Hat das Gericht den Betroffenen von der Pflicht zum Erscheinen entbunden, kann er sich gem. § 73 Abs. 3 OWiG in der Hauptverhandlung durch einen schriftlich bevollmächtigten Verteidiger vertreten lassen.

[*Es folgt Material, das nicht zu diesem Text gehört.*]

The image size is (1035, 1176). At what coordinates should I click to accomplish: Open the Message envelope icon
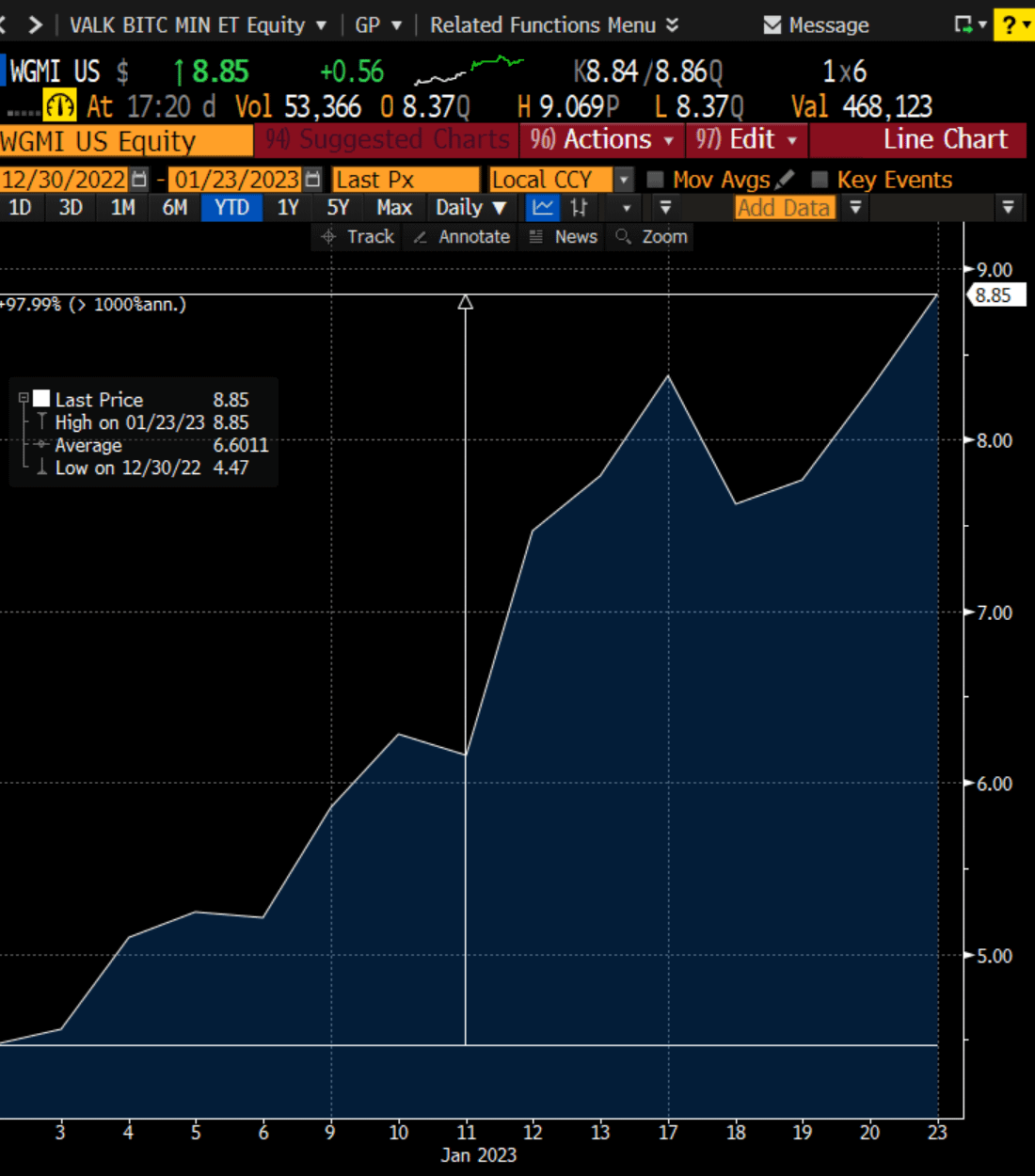coord(772,25)
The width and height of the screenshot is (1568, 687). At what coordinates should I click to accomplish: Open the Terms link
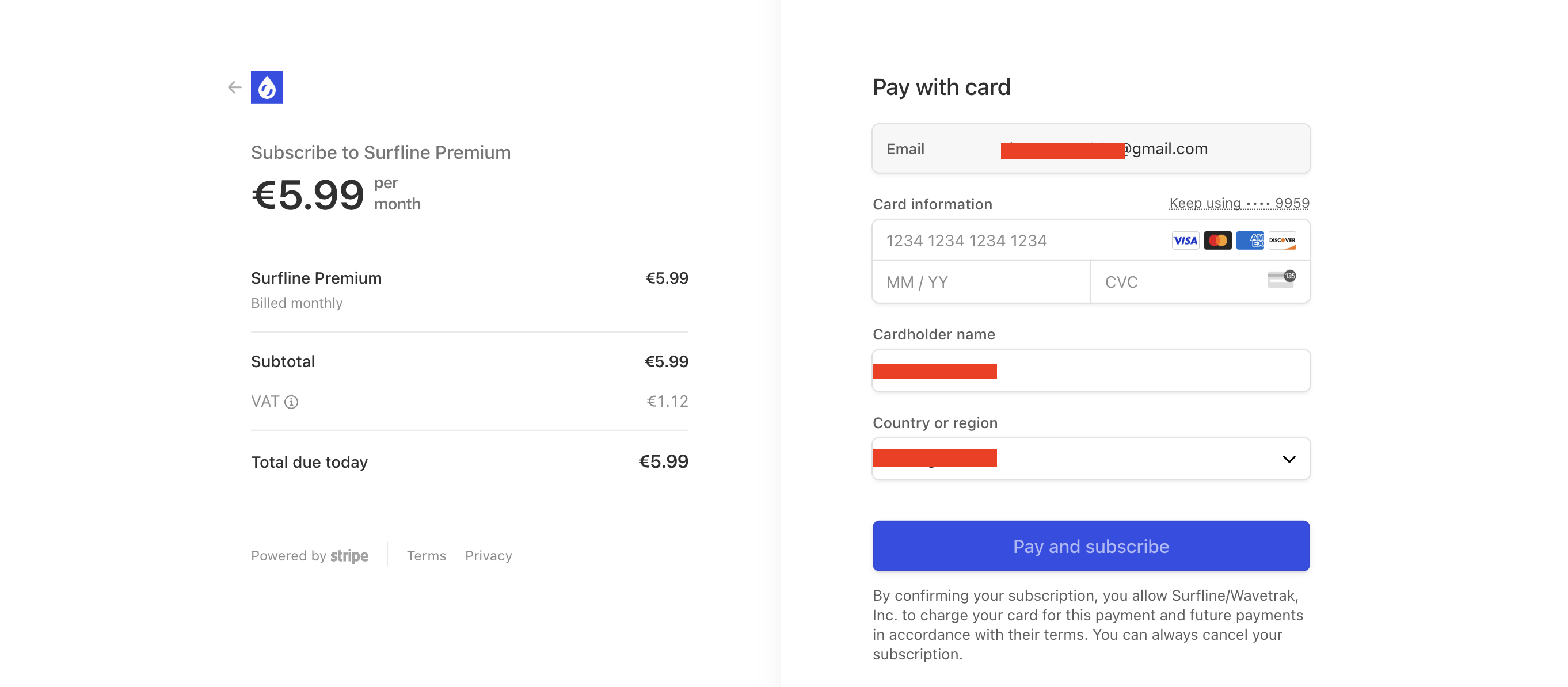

Erscheint der Betroffene in diesem Fall entschuldigt nicht und ist er auch nicht durch einen Verteidiger vertreten, kann das Gericht entweder die Hauptverhandlung vertagen oder aber auch das Verfahren nach § 74 Abs. 1 OWiG in Abwesenheit des Betroffenen durchführen.
Hinweis:
Ist der Betroffene nicht vom Erscheinen entbunden worden, erscheint er aber dennoch in der Hauptverhandlung nicht, kann der Antrag auf Entbindung des Betroffenen von er Verpflichtung zum Erscheinen in der Hauptverhandlung noch zu Beginn der Hauptverhandlung nach Aufruf der Sache (§ 243 Abs. 1 S. 1 StPO i.V.m. § 46 Abs. 1 OWiG) gestellt werden, solange noch nicht zur Sache verhandelt worden ist (KG VRR 2007, 116; KG, Beschl. v. 3.1.2017 – 3 Ws (B) 692/16; OLG Brandenburg zfs 2004, 235; VA 2016, 121; OLG Celle StraFo 2009, 340; OLG Düsseldorf VA 2016, 176; OLG Hamm StraFo 2006, 425; VA 2016, 194; OLG Karlsruhe VA 2016, 176; OLG Naumburg zfs 2002, 251 [Vorlage an den BGH]; zfs 2002, 595; VA 2011, 35 [Ls.]; OLG Köln NStZ-RR 2002, 114; NStZ 2002, 268; Burhoff/Stephan, OWi, Rn 2583; Burhoff VRR 2007, 250, 252; OLG Köln NStZ-RR 2002, 114; OLG Naumburg zfs 2002, 595; VRR 2011, 74; Burhoff, HV, Rn 1234 ff.; a.A. Göhler/Seitz, a.a.O., § 73 Rn 4).